The following list may make some people a bit uncomfortable, because it includes things that are not generally thought of
as serious or important. That’s partly because the rational/professional ethos that most of us grew up with defines ‘serious’ and ‘important’ things as those that are instrumental and effective in making money and achieving concrete results, and doesn’t make a lot of space for play, or for the hearth. In fact, its area of competence is bounded by those things, so it tends to dismiss them. As that ethos increasingly tries to claim our attention through the extended hearth, so we have to push back and assert their importance. (It’s like the pressure suits doctors wear in biohazard zones, which are inflated from within so that any puncture will cause air to flow out rather than letting infectious agents in.)

The idea that you might choose a path that meant you got less rather than more stuff done is alien to many of us, but the need to do more is where the sense of time slipping away comes from. There is, after all, a finite limit to the amount one person can do in one day, and it’s not clear that doing more makes you happier. Sometimes, happiness is about sitting still for …

How long would you say? Ten minutes? An hour? A day?

Carlo Petrini, founder of the Slow Food movement in Italy, told
Carl Honoré: ‘Being Slow means that you control the rhythms of your own life. You decide how fast you have to go in any given context … What we are fighting for is the right to determine our own tempos.’ It seems to me that you cannot possibly know what your tempo should be if you’re always flat out. You have no idea what you, yourself, look like at another speed. We as individuals and as a society have to choose who we want to be. Refusing to do so is no longer a neutral posture, if it ever was. We are surrounded by forces that will influence us, some of them actively working to do so using information and tools created by interactions with massive numbers of individuals, constantly being refined. Being inert means being washed away by this current, and trusting that governments, and large technology companies and the institutions that hire them to influence
us, know better than we do how the world should be and have our best interests at heart.

Like most people, I suspect, I don’t believe that’s the case; the pace, priorities and nature of modern life in the industrialized world create an environment that is not ultimately a human paradise. The unease people report as information overload or future shock is not a product of digital technology; it predates even the mobile telephone.

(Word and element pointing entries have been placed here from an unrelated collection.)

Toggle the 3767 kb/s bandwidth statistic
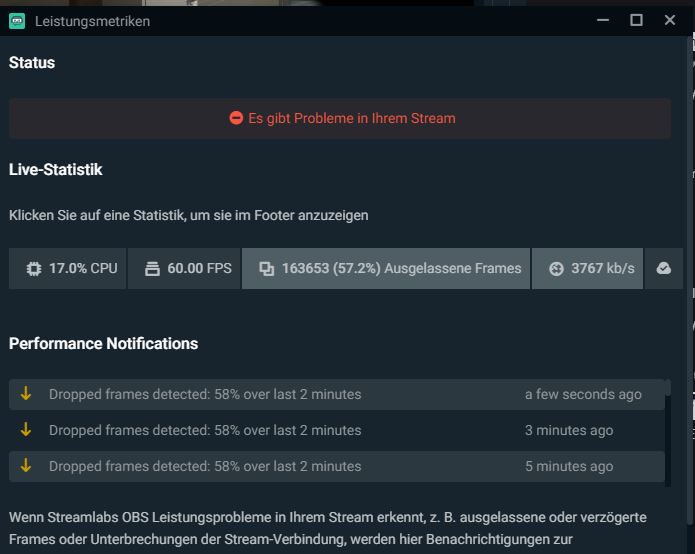The image size is (695, 554). pyautogui.click(x=588, y=268)
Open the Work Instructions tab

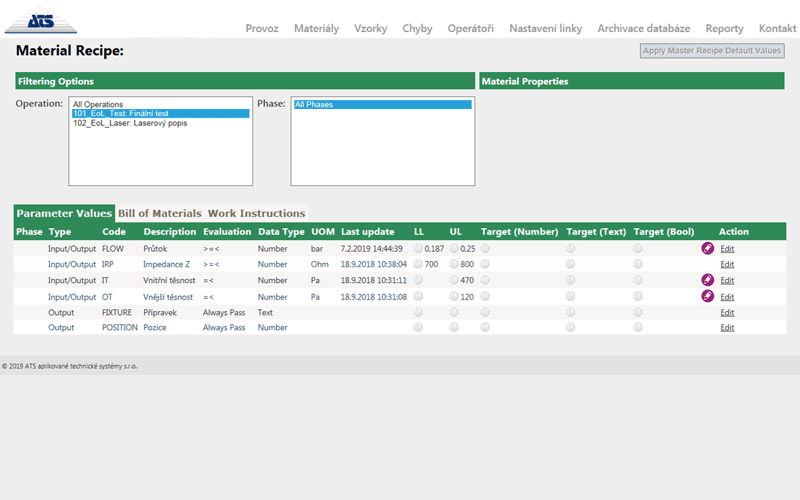(256, 213)
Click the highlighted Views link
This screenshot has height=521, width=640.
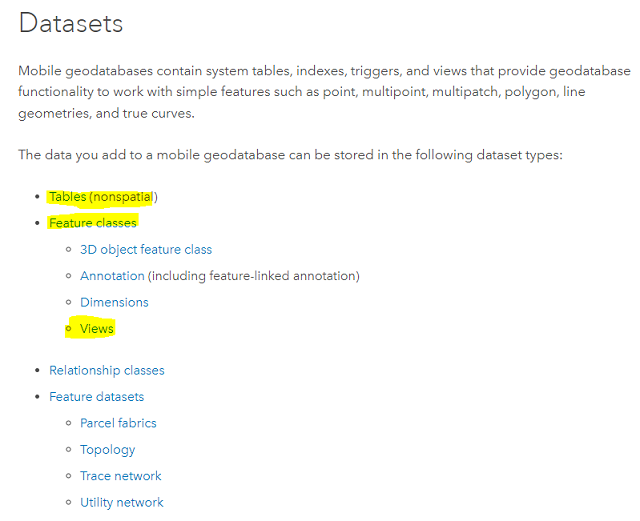pos(97,329)
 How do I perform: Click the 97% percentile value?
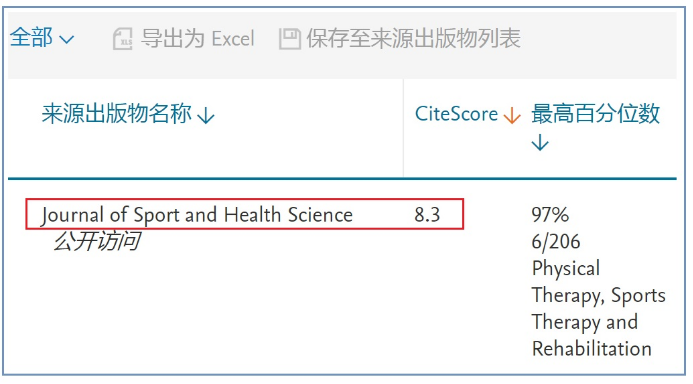550,215
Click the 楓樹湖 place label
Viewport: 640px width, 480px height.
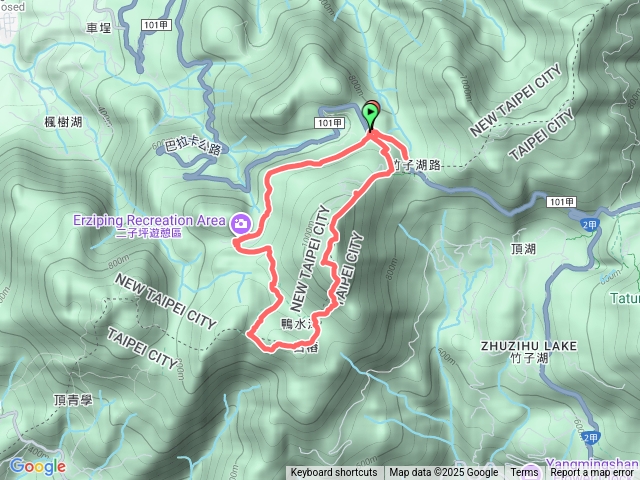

It comes from the way we live, the division of time and the emphasis on getting more done, and our naïve (in the sense of inexperienced rather than careless or foolish) use of abstract systems in the form of government bureaucracy and commercial companies to take advantage of our collective strength and to attempt to ensure fairness; we have come to see these systems as external objects, and are only now beginning to understand them as re-editable products. Digital technology is one of the coping strategies we have evolved to deal with a sense of disconnection, of being out of control; a treatment for the symptom rather than the disease, but which has enabled us to see our own reflection and to understand the situation.

Technology is not born pure, however: it is the result of a commercial design process. In other words, there was a demand for something to manage time and space, to connect us, and the society we have gave us mobile phones and the Internet. The revolution was – as all revolutions are – hijacked before it was born. The technologies of reconnection have been incorporated into the structure of the world and have become in some ways part of the problem, but how we use them and respond to them is up to us.